## Work to complete
Print every line of the data exactly as shown.

Top of Data for review

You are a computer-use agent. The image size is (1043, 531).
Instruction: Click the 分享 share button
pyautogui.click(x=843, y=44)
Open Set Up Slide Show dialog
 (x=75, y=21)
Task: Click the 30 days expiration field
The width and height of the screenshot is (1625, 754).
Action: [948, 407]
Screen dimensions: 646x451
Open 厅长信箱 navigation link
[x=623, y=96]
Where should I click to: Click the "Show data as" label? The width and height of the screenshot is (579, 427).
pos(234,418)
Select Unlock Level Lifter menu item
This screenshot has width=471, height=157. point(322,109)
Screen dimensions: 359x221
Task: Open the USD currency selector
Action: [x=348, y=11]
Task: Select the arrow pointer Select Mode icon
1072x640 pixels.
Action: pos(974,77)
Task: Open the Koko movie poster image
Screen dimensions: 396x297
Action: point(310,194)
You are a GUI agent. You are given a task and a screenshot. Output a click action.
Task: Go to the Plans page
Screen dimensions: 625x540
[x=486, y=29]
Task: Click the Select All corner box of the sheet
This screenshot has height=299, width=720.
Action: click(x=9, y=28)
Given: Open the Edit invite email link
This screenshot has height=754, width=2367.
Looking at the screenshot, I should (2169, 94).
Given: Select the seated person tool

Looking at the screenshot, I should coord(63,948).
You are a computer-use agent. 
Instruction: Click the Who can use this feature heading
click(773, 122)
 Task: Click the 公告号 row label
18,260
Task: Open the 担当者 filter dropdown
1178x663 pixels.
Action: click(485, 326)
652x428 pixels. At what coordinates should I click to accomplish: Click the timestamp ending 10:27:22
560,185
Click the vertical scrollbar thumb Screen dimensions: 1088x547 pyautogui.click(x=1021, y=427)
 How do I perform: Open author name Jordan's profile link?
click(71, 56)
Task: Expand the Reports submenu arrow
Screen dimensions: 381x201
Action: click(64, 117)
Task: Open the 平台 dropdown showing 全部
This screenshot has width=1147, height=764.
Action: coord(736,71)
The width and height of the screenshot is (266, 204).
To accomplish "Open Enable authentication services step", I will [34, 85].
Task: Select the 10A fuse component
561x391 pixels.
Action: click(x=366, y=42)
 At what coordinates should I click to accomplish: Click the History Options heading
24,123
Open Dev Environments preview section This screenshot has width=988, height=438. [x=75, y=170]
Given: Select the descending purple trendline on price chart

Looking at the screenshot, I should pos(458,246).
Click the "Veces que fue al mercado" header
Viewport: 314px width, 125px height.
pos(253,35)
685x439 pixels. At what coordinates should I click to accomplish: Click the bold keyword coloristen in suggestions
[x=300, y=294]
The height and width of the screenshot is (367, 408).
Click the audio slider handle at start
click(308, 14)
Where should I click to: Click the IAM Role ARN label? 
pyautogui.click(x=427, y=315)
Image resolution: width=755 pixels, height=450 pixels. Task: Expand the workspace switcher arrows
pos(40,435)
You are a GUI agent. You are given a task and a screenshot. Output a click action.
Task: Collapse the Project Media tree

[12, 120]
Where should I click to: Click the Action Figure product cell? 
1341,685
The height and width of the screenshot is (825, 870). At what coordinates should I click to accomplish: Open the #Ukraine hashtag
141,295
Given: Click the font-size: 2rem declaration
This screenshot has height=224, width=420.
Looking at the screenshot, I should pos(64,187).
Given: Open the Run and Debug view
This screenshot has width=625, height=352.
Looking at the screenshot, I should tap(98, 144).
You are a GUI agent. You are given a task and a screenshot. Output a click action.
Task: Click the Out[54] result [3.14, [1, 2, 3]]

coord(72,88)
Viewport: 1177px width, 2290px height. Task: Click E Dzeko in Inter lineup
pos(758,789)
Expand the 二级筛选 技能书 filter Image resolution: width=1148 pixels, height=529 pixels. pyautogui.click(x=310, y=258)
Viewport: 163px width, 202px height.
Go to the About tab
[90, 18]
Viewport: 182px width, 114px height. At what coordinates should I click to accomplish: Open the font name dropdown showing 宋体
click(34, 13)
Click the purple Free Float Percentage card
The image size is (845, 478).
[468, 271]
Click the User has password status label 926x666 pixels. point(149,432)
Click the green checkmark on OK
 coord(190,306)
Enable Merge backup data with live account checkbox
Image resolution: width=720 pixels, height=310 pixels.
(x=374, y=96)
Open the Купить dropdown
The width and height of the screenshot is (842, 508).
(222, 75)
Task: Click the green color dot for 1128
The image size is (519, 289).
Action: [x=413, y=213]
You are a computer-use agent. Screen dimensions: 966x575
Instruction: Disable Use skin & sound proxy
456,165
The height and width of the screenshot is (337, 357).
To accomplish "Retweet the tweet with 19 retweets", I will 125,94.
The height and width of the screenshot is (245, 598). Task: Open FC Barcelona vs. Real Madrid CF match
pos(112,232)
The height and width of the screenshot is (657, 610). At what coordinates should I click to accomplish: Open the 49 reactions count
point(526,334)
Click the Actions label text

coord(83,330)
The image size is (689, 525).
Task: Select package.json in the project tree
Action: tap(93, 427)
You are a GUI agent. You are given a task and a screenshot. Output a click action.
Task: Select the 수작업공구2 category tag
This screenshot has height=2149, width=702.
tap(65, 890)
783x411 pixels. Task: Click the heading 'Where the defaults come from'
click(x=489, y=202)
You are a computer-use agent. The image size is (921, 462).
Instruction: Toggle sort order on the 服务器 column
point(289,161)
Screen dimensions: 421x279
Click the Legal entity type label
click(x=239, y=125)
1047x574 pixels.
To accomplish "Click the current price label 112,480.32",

Bottom of Data for review

## Output
You are a computer-use agent. The image size is (1043, 531).
Instruction: Click the 分享 share button
pyautogui.click(x=843, y=44)
Open Set Up Slide Show dialog
 (x=75, y=21)
Task: Click the 30 days expiration field
The width and height of the screenshot is (1625, 754).
Action: [948, 407]
Screen dimensions: 646x451
Open 厅长信箱 navigation link
[x=623, y=96]
Where should I click to: Click the "Show data as" label? The width and height of the screenshot is (579, 427).
pos(234,418)
Select Unlock Level Lifter menu item
This screenshot has width=471, height=157. point(322,109)
Screen dimensions: 359x221
Task: Open the USD currency selector
Action: [x=348, y=11]
Task: Select the arrow pointer Select Mode icon
1072x640 pixels.
Action: pos(974,77)
Task: Open the Koko movie poster image
Screen dimensions: 396x297
Action: point(310,194)
You are a GUI agent. You are given a task and a screenshot. Output a click action.
Task: Go to the Plans page
Screen dimensions: 625x540
[x=486, y=29]
Task: Click the Select All corner box of the sheet
This screenshot has height=299, width=720.
Action: click(x=9, y=28)
Given: Open the Edit invite email link
This screenshot has height=754, width=2367.
Looking at the screenshot, I should (2169, 94).
Given: Select the seated person tool

Looking at the screenshot, I should coord(63,948).
You are a computer-use agent. 
Instruction: Click the Who can use this feature heading
click(773, 122)
 Task: Click the 公告号 row label
18,260
Task: Open the 担当者 filter dropdown
1178x663 pixels.
Action: click(485, 326)
652x428 pixels. At what coordinates should I click to accomplish: Click the timestamp ending 10:27:22
560,185
Click the vertical scrollbar thumb Screen dimensions: 1088x547 pyautogui.click(x=1021, y=427)
 How do I perform: Open author name Jordan's profile link?
click(71, 56)
Task: Expand the Reports submenu arrow
Screen dimensions: 381x201
Action: click(64, 117)
Task: Open the 平台 dropdown showing 全部
This screenshot has width=1147, height=764.
Action: coord(736,71)
The width and height of the screenshot is (266, 204).
To accomplish "Open Enable authentication services step", I will [34, 85].
Task: Select the 10A fuse component
561x391 pixels.
Action: click(x=366, y=42)
 At what coordinates should I click to accomplish: Click the History Options heading
24,123
Open Dev Environments preview section This screenshot has width=988, height=438. [x=75, y=170]
Given: Select the descending purple trendline on price chart

Looking at the screenshot, I should pos(458,246).
Click the "Veces que fue al mercado" header
Viewport: 314px width, 125px height.
pos(253,35)
685x439 pixels. At what coordinates should I click to accomplish: Click the bold keyword coloristen in suggestions
[x=300, y=294]
The height and width of the screenshot is (367, 408).
Click the audio slider handle at start
click(308, 14)
Where should I click to: Click the IAM Role ARN label? 
pyautogui.click(x=427, y=315)
Image resolution: width=755 pixels, height=450 pixels. Task: Expand the workspace switcher arrows
pos(40,435)
You are a GUI agent. You are given a task and a screenshot. Output a click action.
Task: Collapse the Project Media tree

[12, 120]
Where should I click to: Click the Action Figure product cell? 
1341,685
The height and width of the screenshot is (825, 870). At what coordinates should I click to accomplish: Open the #Ukraine hashtag
141,295
Given: Click the font-size: 2rem declaration
This screenshot has height=224, width=420.
Looking at the screenshot, I should pos(64,187).
Given: Open the Run and Debug view
This screenshot has width=625, height=352.
Looking at the screenshot, I should tap(98, 144).
You are a GUI agent. You are given a task and a screenshot. Output a click action.
Task: Click the Out[54] result [3.14, [1, 2, 3]]

coord(72,88)
Viewport: 1177px width, 2290px height. Task: Click E Dzeko in Inter lineup
pos(758,789)
Expand the 二级筛选 技能书 filter Image resolution: width=1148 pixels, height=529 pixels. pyautogui.click(x=310, y=258)
Viewport: 163px width, 202px height.
Go to the About tab
[90, 18]
Viewport: 182px width, 114px height. At what coordinates should I click to accomplish: Open the font name dropdown showing 宋体
click(34, 13)
Click the purple Free Float Percentage card
The image size is (845, 478).
[468, 271]
Click the User has password status label 926x666 pixels. point(149,432)
Click the green checkmark on OK
 coord(190,306)
Enable Merge backup data with live account checkbox
Image resolution: width=720 pixels, height=310 pixels.
(x=374, y=96)
Open the Купить dropdown
The width and height of the screenshot is (842, 508).
(222, 75)
Task: Click the green color dot for 1128
The image size is (519, 289).
Action: [x=413, y=213]
You are a computer-use agent. Screen dimensions: 966x575
Instruction: Disable Use skin & sound proxy
456,165
The height and width of the screenshot is (337, 357).
To accomplish "Retweet the tweet with 19 retweets", I will 125,94.
The height and width of the screenshot is (245, 598). Task: Open FC Barcelona vs. Real Madrid CF match
pos(112,232)
The height and width of the screenshot is (657, 610). At what coordinates should I click to accomplish: Open the 49 reactions count
point(526,334)
Click the Actions label text

coord(83,330)
The image size is (689, 525).
Task: Select package.json in the project tree
Action: tap(93, 427)
You are a GUI agent. You are given a task and a screenshot. Output a click action.
Task: Select the 수작업공구2 category tag
This screenshot has height=2149, width=702.
tap(65, 890)
783x411 pixels. Task: Click the heading 'Where the defaults come from'
click(x=489, y=202)
You are a computer-use agent. The image size is (921, 462).
Instruction: Toggle sort order on the 服务器 column
point(289,161)
Screen dimensions: 421x279
Click the Legal entity type label
click(x=239, y=125)
1047x574 pixels.
To accomplish "Click the current price label 112,480.32",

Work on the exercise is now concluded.